■ **Action item**: Start at the first line of the listing below. Write out each line exactly, stopping after the one that contains "Open the Manage settings gear".

---------- Input data

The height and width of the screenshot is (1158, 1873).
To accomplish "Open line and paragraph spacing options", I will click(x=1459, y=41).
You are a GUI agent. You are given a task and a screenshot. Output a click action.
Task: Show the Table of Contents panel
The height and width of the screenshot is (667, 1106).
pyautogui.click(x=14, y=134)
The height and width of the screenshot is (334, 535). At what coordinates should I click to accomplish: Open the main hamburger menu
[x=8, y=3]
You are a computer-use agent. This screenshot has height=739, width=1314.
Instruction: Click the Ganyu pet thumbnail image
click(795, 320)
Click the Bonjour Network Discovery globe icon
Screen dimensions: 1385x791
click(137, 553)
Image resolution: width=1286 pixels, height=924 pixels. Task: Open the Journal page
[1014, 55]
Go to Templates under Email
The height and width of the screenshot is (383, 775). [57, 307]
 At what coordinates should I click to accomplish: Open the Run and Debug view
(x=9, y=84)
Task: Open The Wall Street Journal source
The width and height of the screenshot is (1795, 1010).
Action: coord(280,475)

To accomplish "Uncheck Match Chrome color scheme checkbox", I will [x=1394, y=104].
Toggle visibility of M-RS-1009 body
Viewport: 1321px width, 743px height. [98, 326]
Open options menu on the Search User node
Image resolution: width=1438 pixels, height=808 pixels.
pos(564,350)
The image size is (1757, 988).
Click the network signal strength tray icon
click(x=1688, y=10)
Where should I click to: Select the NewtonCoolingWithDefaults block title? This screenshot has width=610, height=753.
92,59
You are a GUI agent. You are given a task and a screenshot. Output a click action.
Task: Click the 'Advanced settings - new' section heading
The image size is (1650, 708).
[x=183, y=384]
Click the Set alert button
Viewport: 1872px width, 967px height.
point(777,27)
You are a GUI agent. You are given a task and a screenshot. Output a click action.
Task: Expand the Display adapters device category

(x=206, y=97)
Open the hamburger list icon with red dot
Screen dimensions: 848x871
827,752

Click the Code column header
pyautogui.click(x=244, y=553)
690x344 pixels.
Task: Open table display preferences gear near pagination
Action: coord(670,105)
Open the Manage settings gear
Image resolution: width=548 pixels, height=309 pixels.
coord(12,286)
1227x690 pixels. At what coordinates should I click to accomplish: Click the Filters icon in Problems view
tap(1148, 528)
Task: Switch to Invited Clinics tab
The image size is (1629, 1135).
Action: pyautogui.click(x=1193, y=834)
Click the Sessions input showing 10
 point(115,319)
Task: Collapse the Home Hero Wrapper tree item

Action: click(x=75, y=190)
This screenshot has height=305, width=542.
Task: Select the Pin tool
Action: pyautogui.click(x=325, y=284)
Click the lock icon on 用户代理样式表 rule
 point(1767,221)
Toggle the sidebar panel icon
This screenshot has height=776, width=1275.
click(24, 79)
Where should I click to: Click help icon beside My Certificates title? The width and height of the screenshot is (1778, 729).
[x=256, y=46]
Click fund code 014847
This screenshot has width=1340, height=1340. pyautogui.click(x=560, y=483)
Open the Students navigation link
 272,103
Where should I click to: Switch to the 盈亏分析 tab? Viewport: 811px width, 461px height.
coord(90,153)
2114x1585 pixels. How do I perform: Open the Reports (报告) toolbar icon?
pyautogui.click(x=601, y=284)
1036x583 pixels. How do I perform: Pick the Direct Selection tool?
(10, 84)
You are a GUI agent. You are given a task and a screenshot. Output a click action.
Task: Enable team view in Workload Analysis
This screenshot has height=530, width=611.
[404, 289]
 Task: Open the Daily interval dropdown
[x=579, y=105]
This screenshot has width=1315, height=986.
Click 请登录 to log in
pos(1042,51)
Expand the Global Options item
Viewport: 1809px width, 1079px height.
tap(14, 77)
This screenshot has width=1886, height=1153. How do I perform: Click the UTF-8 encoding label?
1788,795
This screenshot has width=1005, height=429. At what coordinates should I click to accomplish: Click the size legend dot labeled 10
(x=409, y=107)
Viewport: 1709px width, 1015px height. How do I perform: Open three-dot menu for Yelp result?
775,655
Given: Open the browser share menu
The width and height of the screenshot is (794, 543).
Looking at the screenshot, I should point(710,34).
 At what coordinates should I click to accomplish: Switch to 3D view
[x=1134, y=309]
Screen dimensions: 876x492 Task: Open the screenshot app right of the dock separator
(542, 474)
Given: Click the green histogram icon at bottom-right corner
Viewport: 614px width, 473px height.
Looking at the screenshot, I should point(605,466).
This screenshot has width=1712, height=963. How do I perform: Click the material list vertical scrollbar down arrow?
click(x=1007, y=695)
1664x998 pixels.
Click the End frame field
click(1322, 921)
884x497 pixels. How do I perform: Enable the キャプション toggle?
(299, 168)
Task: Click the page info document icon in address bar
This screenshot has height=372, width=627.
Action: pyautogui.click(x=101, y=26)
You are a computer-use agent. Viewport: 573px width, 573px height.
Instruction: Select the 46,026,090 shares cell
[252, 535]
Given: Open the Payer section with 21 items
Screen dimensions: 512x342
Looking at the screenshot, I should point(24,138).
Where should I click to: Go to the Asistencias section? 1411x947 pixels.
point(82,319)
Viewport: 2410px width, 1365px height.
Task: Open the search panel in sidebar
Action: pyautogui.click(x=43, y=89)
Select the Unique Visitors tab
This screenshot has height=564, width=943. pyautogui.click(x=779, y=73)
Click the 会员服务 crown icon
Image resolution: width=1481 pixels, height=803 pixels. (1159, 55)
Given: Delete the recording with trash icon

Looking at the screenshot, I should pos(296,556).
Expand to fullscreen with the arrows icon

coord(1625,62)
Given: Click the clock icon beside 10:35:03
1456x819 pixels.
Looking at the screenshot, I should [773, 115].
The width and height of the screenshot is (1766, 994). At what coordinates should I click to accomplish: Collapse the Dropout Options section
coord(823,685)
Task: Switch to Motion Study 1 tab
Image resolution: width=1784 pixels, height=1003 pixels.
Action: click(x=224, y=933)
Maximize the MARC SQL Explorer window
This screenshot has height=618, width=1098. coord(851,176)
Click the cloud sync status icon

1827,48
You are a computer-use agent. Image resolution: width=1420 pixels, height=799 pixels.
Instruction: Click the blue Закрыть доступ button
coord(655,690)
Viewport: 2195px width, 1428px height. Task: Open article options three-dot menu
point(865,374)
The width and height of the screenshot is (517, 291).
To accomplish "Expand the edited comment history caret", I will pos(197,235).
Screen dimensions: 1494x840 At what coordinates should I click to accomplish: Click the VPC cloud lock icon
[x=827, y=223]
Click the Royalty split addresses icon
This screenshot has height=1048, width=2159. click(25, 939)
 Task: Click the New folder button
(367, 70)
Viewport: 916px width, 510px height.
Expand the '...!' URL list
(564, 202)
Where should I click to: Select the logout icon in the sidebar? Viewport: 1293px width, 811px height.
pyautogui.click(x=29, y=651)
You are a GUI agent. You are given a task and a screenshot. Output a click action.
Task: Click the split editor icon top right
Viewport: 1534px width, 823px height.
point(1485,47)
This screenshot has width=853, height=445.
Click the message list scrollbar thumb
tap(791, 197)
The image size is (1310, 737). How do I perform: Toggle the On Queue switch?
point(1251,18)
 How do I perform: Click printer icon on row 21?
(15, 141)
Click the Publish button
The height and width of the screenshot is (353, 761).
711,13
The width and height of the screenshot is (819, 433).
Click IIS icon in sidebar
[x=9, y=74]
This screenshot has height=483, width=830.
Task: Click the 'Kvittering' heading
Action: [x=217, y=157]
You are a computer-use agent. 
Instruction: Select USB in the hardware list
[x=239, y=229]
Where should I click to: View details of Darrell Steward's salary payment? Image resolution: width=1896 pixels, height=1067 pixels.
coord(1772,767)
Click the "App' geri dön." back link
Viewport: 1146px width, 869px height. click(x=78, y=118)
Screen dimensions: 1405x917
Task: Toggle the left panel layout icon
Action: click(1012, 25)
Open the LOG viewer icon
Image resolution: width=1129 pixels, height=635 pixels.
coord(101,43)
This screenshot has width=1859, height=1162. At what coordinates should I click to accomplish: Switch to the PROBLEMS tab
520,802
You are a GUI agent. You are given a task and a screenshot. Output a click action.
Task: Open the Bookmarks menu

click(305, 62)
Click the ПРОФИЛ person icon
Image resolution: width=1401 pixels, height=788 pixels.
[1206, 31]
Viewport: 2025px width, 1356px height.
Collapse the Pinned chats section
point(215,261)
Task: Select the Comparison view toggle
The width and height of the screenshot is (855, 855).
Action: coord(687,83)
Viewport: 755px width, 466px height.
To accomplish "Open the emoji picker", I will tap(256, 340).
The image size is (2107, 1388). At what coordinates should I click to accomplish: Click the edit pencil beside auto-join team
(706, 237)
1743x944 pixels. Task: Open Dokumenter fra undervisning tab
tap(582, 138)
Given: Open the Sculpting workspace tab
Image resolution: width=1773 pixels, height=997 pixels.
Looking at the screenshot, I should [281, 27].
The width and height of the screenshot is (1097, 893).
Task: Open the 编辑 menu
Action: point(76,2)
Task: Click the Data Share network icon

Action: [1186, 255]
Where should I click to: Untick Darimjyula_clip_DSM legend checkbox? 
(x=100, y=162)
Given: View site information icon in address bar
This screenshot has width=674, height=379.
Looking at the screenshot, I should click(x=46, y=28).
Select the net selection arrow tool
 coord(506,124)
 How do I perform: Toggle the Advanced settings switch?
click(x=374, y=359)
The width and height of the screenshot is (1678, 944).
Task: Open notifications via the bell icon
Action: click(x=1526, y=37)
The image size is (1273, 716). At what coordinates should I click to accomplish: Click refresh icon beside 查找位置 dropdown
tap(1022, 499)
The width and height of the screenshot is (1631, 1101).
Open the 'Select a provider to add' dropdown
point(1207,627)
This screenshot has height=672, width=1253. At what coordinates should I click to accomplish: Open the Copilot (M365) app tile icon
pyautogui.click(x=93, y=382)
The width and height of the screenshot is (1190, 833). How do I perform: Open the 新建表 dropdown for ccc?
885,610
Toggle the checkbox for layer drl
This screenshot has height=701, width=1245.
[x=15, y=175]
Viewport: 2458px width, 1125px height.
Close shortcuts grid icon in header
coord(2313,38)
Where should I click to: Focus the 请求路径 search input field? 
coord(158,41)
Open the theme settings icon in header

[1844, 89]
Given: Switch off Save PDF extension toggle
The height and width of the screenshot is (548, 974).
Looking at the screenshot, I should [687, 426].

--------------------

■ **Answer section**:
The height and width of the screenshot is (1158, 1873).
To accomplish "Open line and paragraph spacing options", I will click(x=1459, y=41).
You are a GUI agent. You are given a task and a screenshot. Output a click action.
Task: Show the Table of Contents panel
The height and width of the screenshot is (667, 1106).
pyautogui.click(x=14, y=134)
The height and width of the screenshot is (334, 535). At what coordinates should I click to accomplish: Open the main hamburger menu
[x=8, y=3]
You are a computer-use agent. This screenshot has height=739, width=1314.
Instruction: Click the Ganyu pet thumbnail image
click(795, 320)
Click the Bonjour Network Discovery globe icon
Screen dimensions: 1385x791
click(137, 553)
Image resolution: width=1286 pixels, height=924 pixels. Task: Open the Journal page
[1014, 55]
Go to Templates under Email
The height and width of the screenshot is (383, 775). [57, 307]
 At what coordinates should I click to accomplish: Open the Run and Debug view
(x=9, y=84)
Task: Open The Wall Street Journal source
The width and height of the screenshot is (1795, 1010).
Action: coord(280,475)

To accomplish "Uncheck Match Chrome color scheme checkbox", I will [x=1394, y=104].
Toggle visibility of M-RS-1009 body
Viewport: 1321px width, 743px height. [98, 326]
Open options menu on the Search User node
Image resolution: width=1438 pixels, height=808 pixels.
pos(564,350)
The image size is (1757, 988).
Click the network signal strength tray icon
click(x=1688, y=10)
Where should I click to: Select the NewtonCoolingWithDefaults block title? This screenshot has width=610, height=753.
92,59
You are a GUI agent. You are given a task and a screenshot. Output a click action.
Task: Click the 'Advanced settings - new' section heading
The image size is (1650, 708).
[x=183, y=384]
Click the Set alert button
Viewport: 1872px width, 967px height.
point(777,27)
You are a GUI agent. You are given a task and a screenshot. Output a click action.
Task: Expand the Display adapters device category

(x=206, y=97)
Open the hamburger list icon with red dot
Screen dimensions: 848x871
827,752

Click the Code column header
pyautogui.click(x=244, y=553)
690x344 pixels.
Task: Open table display preferences gear near pagination
Action: coord(670,105)
Open the Manage settings gear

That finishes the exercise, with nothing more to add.